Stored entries
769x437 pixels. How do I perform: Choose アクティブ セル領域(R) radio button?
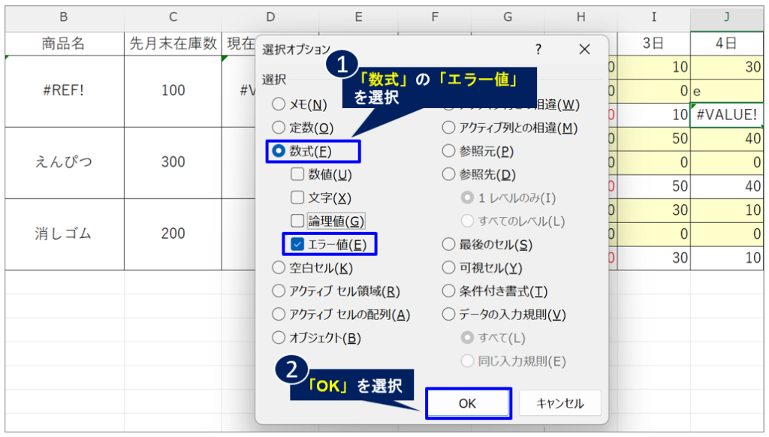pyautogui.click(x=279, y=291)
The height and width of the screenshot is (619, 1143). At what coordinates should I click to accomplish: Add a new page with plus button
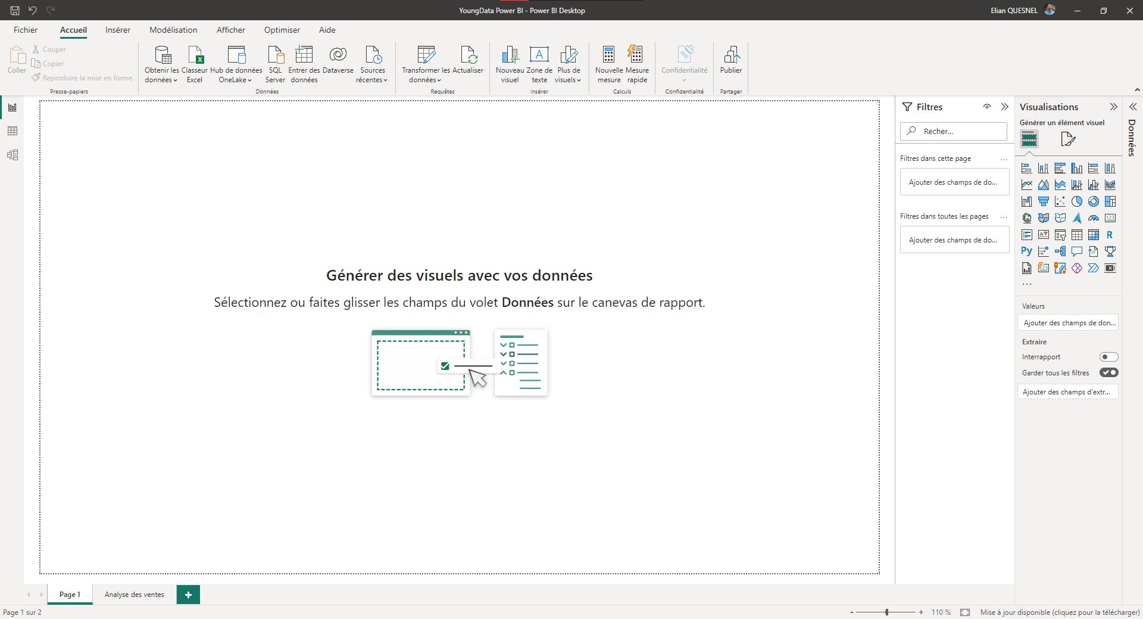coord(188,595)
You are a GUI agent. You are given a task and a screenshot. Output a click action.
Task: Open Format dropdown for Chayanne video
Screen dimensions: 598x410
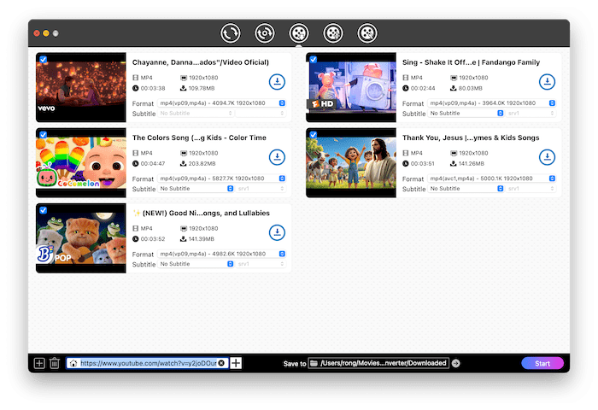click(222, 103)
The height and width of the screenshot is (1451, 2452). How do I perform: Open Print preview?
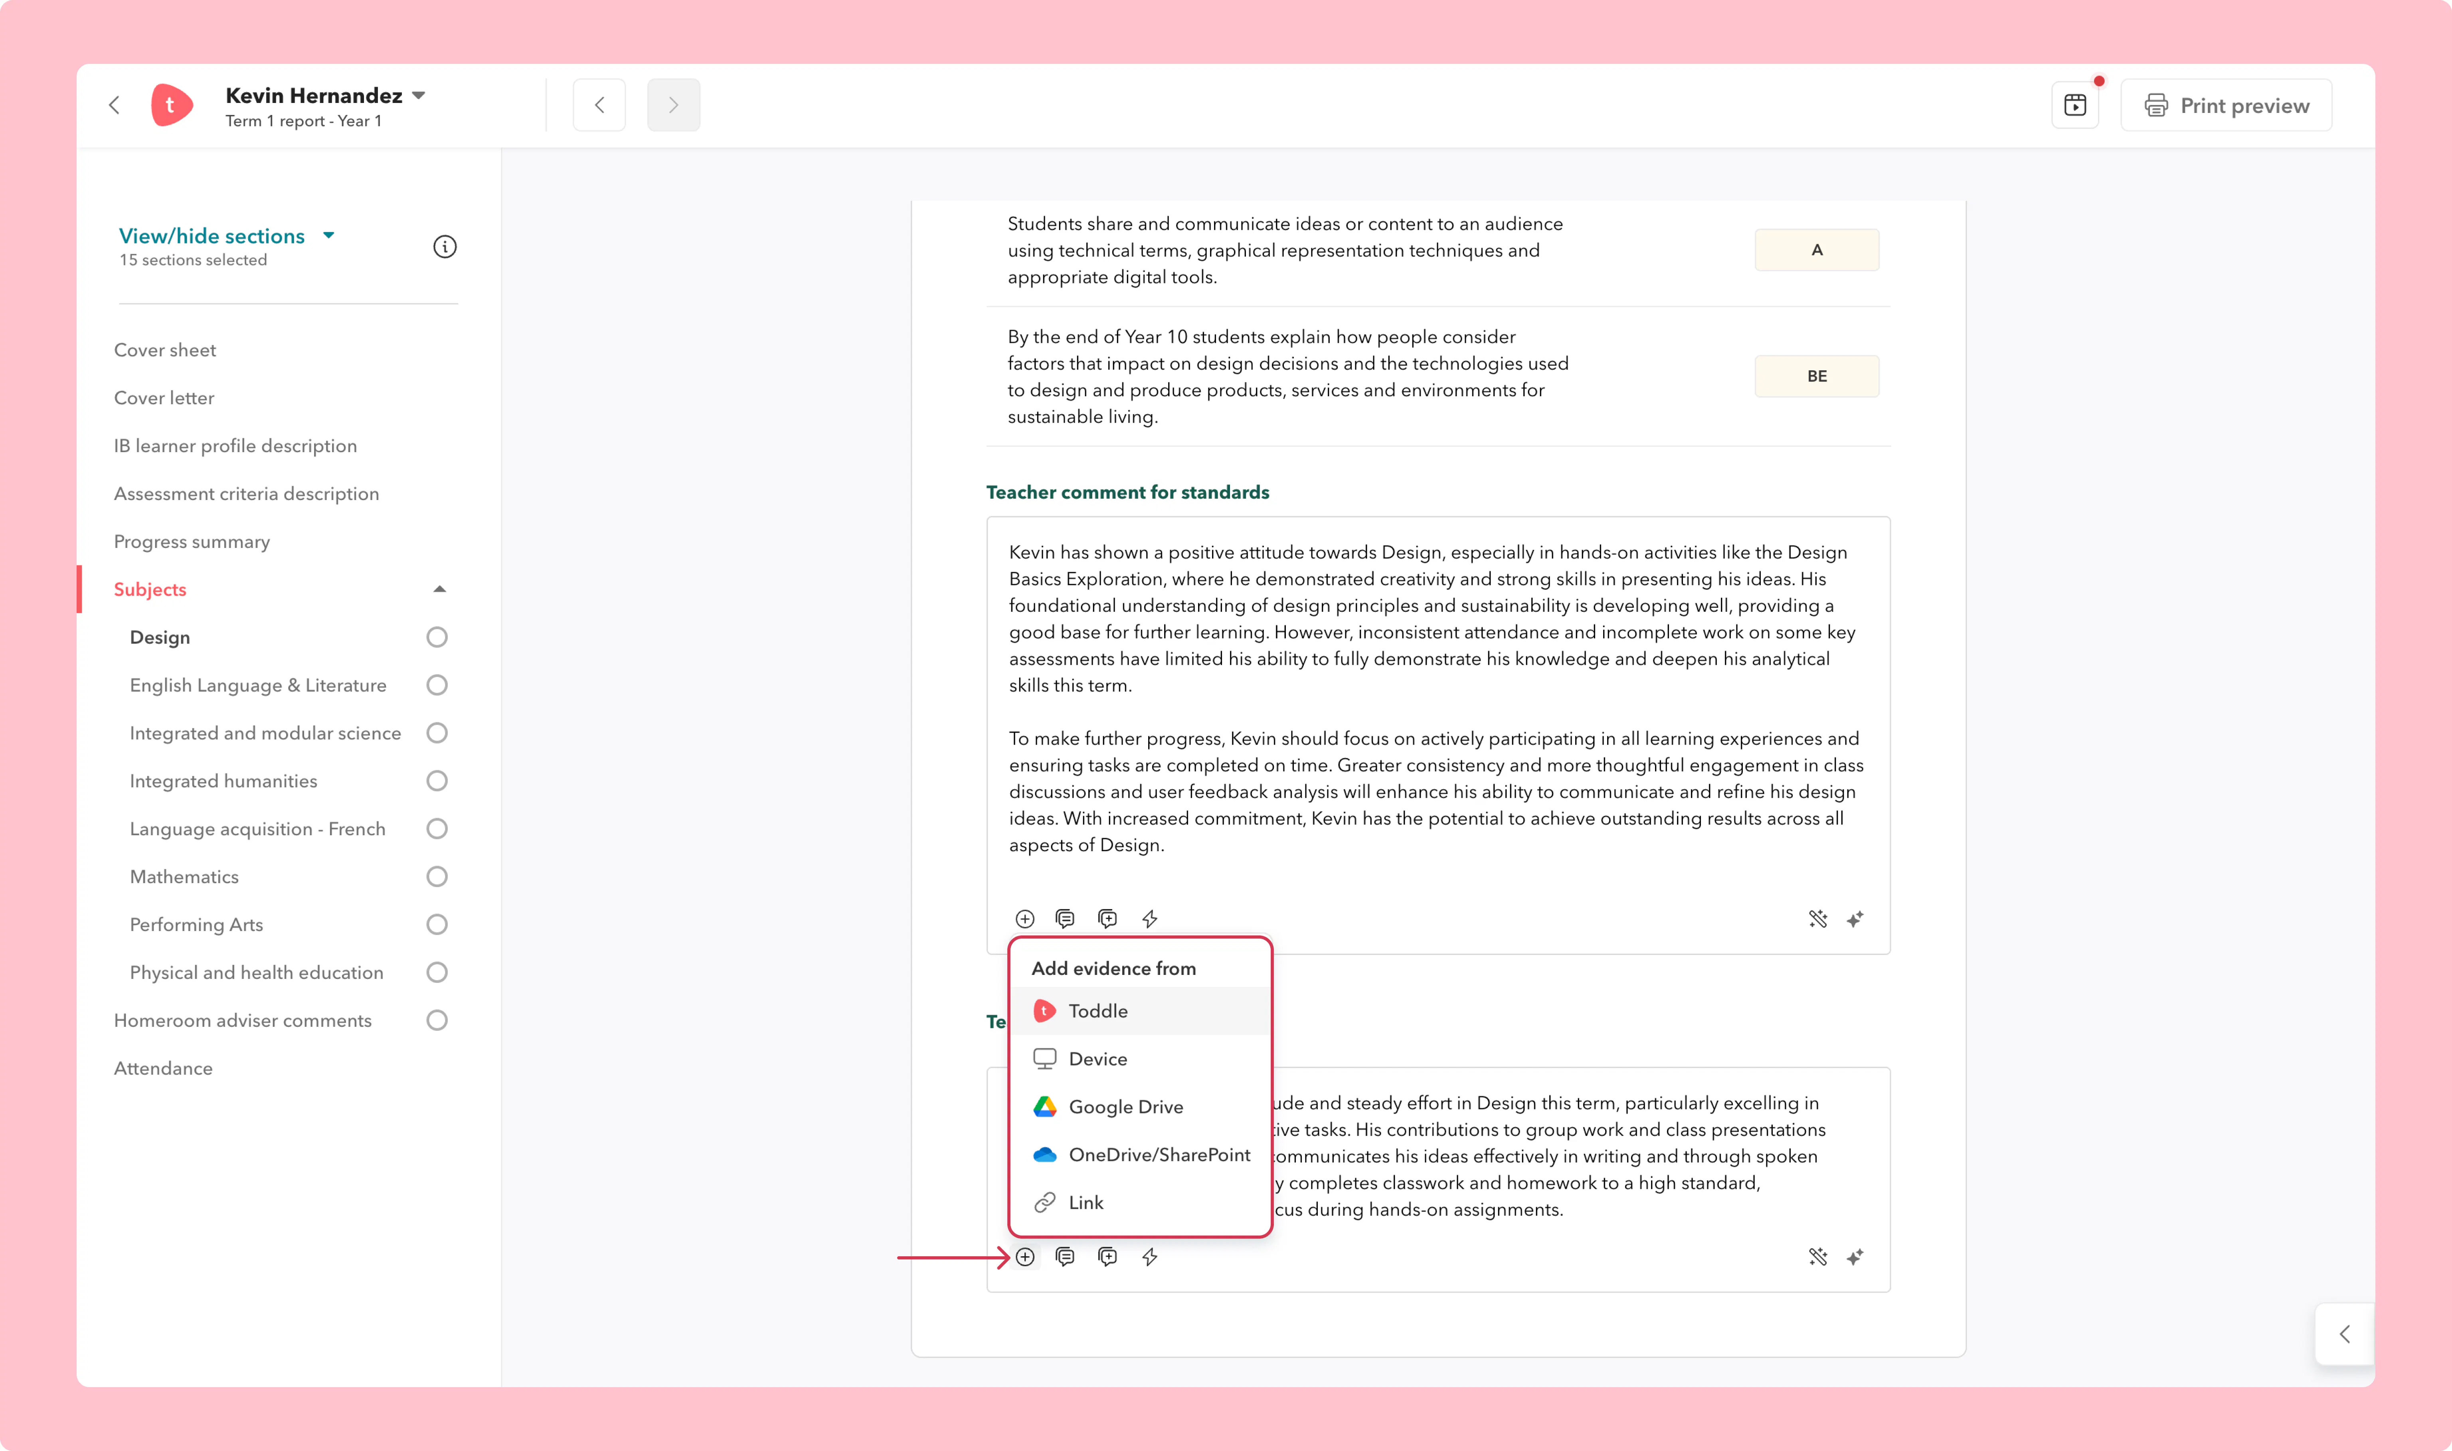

**WORK ORDER**
From the line containing "Screen dimensions: 598x410" through the end of the entries, quote each line exactly and nothing else, excluding all pictures.

**SOLUTION TO THIS TASK**
Screen dimensions: 598x410
click(222, 103)
The height and width of the screenshot is (1451, 2452). How do I perform: Open Print preview?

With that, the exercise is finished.